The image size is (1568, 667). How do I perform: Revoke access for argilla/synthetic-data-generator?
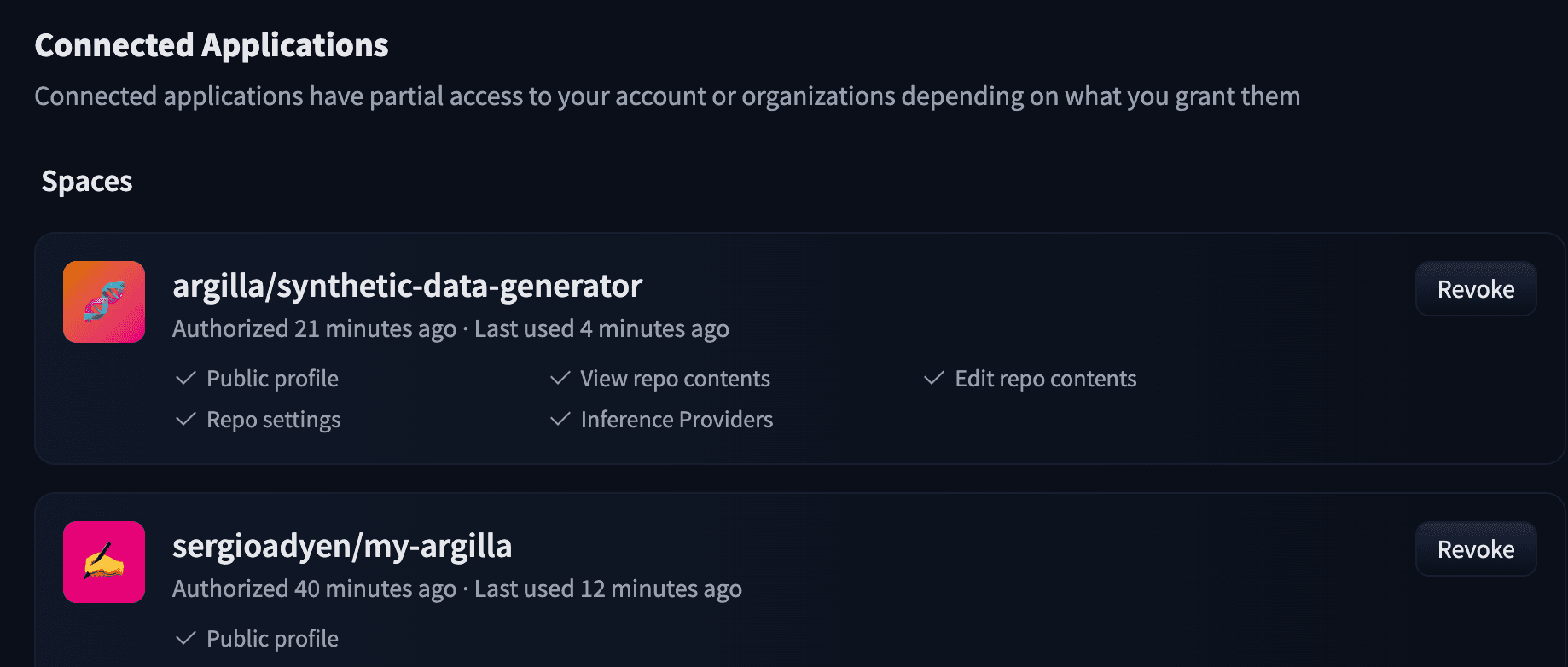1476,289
──────────────────────────────
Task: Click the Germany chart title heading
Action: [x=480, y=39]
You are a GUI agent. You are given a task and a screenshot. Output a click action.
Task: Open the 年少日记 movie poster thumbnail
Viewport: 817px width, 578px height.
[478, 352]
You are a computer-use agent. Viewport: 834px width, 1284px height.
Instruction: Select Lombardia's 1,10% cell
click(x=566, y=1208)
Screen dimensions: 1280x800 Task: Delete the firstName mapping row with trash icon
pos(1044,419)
──────────────────────────────
Your objective:
Taking the records above as input, show every line in which the word "agent" is present.

Task result:
You are a GUI agent. You are given a task and a screenshot. Output a click action.
You are a computer-use agent. Viewport: 834px width, 1284px height.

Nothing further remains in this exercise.